Lawrence beat out fellow young Oscar-nominee Hailee Steinfeld (True Grit) for the role, as well as most of Hollywood's brightest young starlets. But despite the actress's proven ability to convey the steel-faced grittiness of Katniss (just look at her performance in Winter's Bone), diehard fans of the book series were vocal expressing their concerns about her casting. In a rare move, the film's director, Gary Ross, addressed those arguments directly—even relaying details of his conversations with the book's author during the casting process—in an interview with Entertainment Weekly.
On Lawrence being too old for the role:
... not only did [Hunger Games writer] Suzanne not have an issue with Jen's age, she felt you need someone of a certain maturity and power to be Katniss. This is a girl who needs to incite a revolution. We can't have an insubstantial person play her, and we can't have someone who's too young to play this. Suzanne was incredibly adamant about this. Far from being too old, she was very concerned that we would cast someone who was too young.
On Lawrence's blonde hair and alabaster skin not fitting Katniss's character description as an olive-skinned, possibly biracial brunette:
Suzanne had no issues with Jen playing the role. And she thought there was a tremendous amount of flexibility ... Jen will have dark hair in the role, but that's something movies can easily achieve ... I promise all the avid fans of The Hunger Games that we can easily deal with Jennifer's hair color.

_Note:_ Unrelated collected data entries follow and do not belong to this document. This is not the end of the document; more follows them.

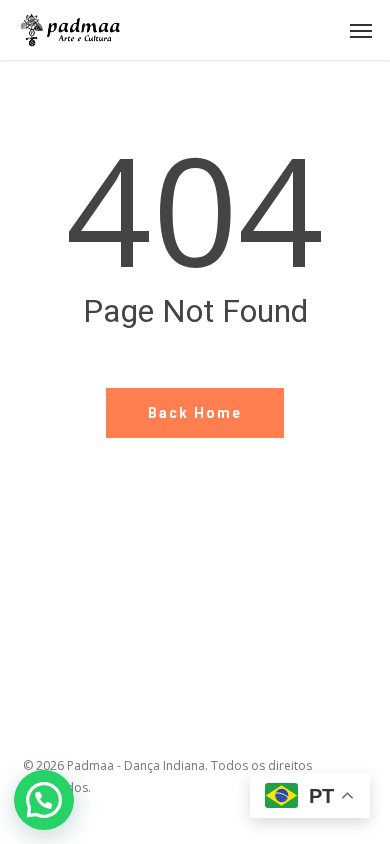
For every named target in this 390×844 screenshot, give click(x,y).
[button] (361, 30)
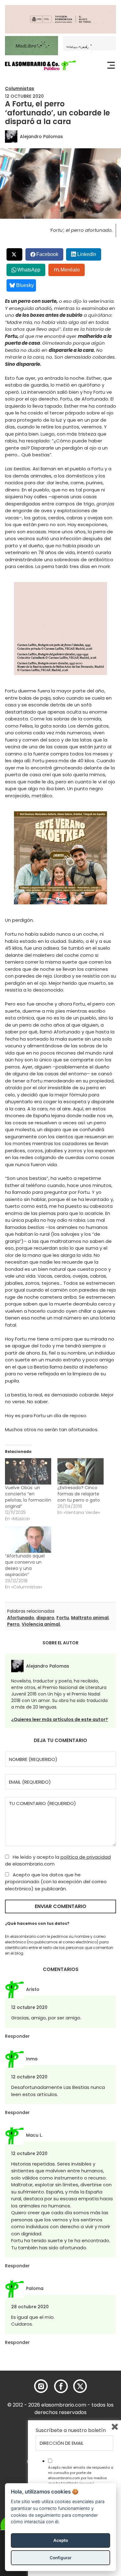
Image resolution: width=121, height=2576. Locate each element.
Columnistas (19, 88)
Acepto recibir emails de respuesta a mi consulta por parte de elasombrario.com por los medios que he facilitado (80, 2475)
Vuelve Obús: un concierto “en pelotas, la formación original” (28, 1497)
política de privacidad (85, 1857)
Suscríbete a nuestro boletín (71, 2430)
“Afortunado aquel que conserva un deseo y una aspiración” (25, 1565)
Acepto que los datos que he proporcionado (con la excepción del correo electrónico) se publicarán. (56, 1881)
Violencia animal (41, 1624)
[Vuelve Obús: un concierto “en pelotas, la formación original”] (28, 1471)
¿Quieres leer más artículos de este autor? (59, 1719)
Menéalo (70, 269)
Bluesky (25, 285)
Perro (13, 1624)
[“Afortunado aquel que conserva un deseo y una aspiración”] (28, 1539)
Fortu (62, 1618)
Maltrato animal (90, 1618)
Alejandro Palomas (41, 136)
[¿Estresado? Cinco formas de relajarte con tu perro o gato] (80, 1471)
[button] (40, 65)
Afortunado (20, 1618)
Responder (17, 2036)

On whether he'll pay attention to fan reactions to the casting:
I think a lot of the debate that has gone on about who Katniss is is fantastic, because people feel very passionately that their take on the character is unique and correct. But the one that I've honestly listened to the most has been Suzanne, who conjured this girl out of her own imagination. To Suzanne, Jen is the perfect realization of the character who is in her head.